Building a greener tour bus

Photos courtesy STAMP STAMP is renovating this biodiesel-compatible bus into the nation's most sustainable band tour bus.

Biodiesel group crowd-funding a sustainable alternative for traveling bands

By Steve Graham

Eric Skjerseth and Jennifer Zidon are building what they call the nation’s most sustainable tour bus to help get touring bands off of fossil fuels.

And they could use your help.

They are crowd-funding a project to upgrade and remodel a former city bus into a cushy traveling home for touring bands, and the bus will run on solar power and biodiesel. It also will serve as a model for other bands and, Skjerseth hopes, a catalyst for broad changes in the touring music model.

Meanwhile, the couple also is sending northern Colorado bands around the Front Range to promote the Fort Collins music scene and publicize their biodiesel projects.

Skjerseth is the co-founder of Biodiesel for Bands (BFB), and his wife Zidon runs the company’s nonprofit educational arm, Sustainable Touring for Artists, Musicians and Performers (STAMP).

Eric Skjerseth first imagined a biodiesel operation while on tour with his band about 10 years ago. They were stopped at a Pennsylvania gas station adjacent to a strip of fast-food joints.

“I was filling up and I had just learned about biodiesel and I thought, ‘Man, I’m spending all this money and it’s going to support the Iraq War and all this other crap that was happening,’” he said. “I was looking at the Dunkin’ Donuts and McDonald’s and I was like, if we had biodiesel, I could just fill up there.”

When he returned to Fort Collins, he started working with John Long, a local activist who launched Blue Sun Biodiesel, alongside the Sustainable Living Association and many other groups. Skjerseth and Long co-founded BFB, with the goal of running music festivals and tour buses on sustainable biodiesel.

“Bands need to have an option so they are not supporting the oil industry,” Skjerseth said. “For the most past, musicians are more environmentally minded than your average consumer.”

Eateries also are looking for sustainable ways to dispose of large volumes of used vegetable oil.

“The restaurant industry could support the entire music industry three times over with how much grease comes out of restaurants,” he said.

BFB’s projects were delayed by Long’s illness and death in 2017, but Skjerseth got the company back on track with biodiesel-powered shuttle buses to Red Rocks and Mishawaka shows.

“There have been a lot of wrenches thrown in our way, but we’re finally getting to where the party bus is sustaining itself,” he said.

The party bus is warming up for the summer concert season with the FOCO Road Show tour through Colorado Springs, Denver and Pueblo on the last weekend in March. Tyler T and the Common Clay, Lois and the Lantern and at least one other local band will be on the tour.

While showing off BFB’s biodiesel capacity and recruiting local restaurants in those cities, they also will publicize Fort Collins as a music tourism destination, especially for next month’s FoCoMX festival.
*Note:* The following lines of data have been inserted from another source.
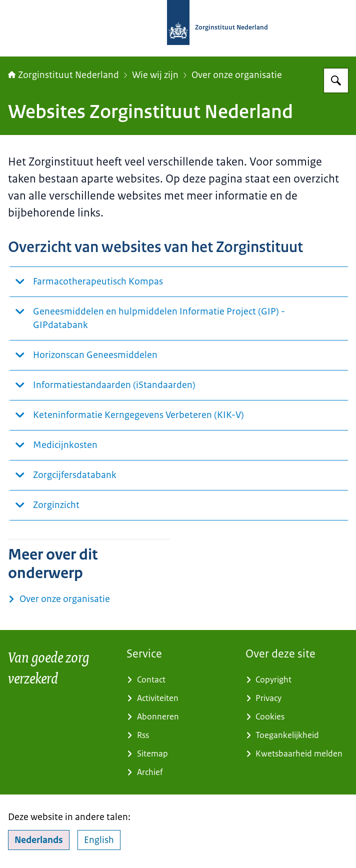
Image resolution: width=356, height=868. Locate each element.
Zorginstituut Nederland (64, 75)
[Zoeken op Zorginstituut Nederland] (336, 80)
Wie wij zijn (155, 75)
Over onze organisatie (236, 75)
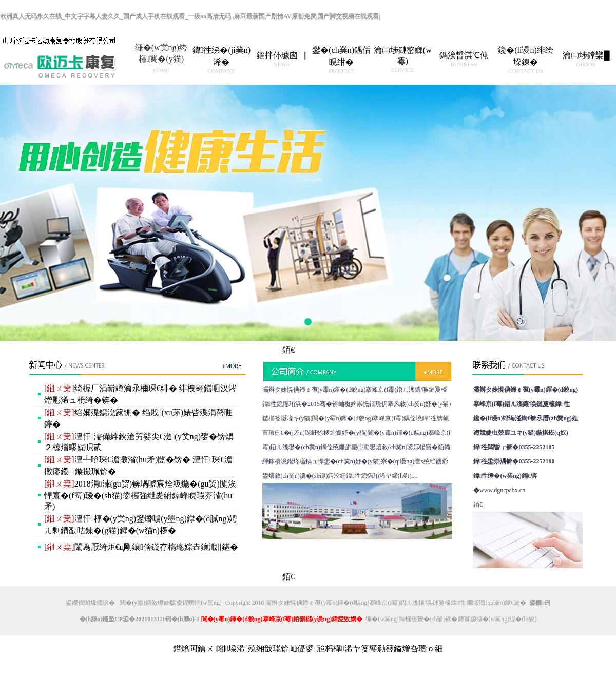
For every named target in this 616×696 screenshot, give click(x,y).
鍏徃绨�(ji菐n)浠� (221, 60)
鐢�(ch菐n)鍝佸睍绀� (341, 60)
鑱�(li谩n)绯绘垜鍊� (526, 60)
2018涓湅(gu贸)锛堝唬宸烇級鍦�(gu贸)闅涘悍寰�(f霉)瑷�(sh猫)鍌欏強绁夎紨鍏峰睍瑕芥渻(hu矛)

Zidon hopes to send out the next FOCO Road Show on a fancier tour bus that is currently being rehabbed at Weld County Garage in Greeley.

Kurt Lange donated the bus to STAMP. Lange owns Clear Ecos, which partners with BFB to collect used cooking oil from restaurants and turn it into biodiesel. Lange had planned to turn the bus into his solar home on wheels, and an educational tool about vehicles run on solar and biodiesel power, but ended up focusing on other projects.

He modified the engine to run on biodiesel, and he wired the heating and air conditioning systems to run on solar power. However, it needs new tires, a more fuel-efficient transmission, interior upgrades and new solar panels.

“It will be the mostly environmentally friendly bus in America by the time we are done with it,” Skjerseth said.

Local companies are helping provide some of the upgrades, and Fort Collins-based Community Funded has donated their crowd-funding platform to cover the rest of the budget.

“We’re looking for community members to step up,” he said.

Bands also are pitching in by joining BFB. If they pay the equivalent of 15 tickets at their average ticket price or host a BFB fundraising concert, they earn discounts on renting out the STAMP bus when it’s finished.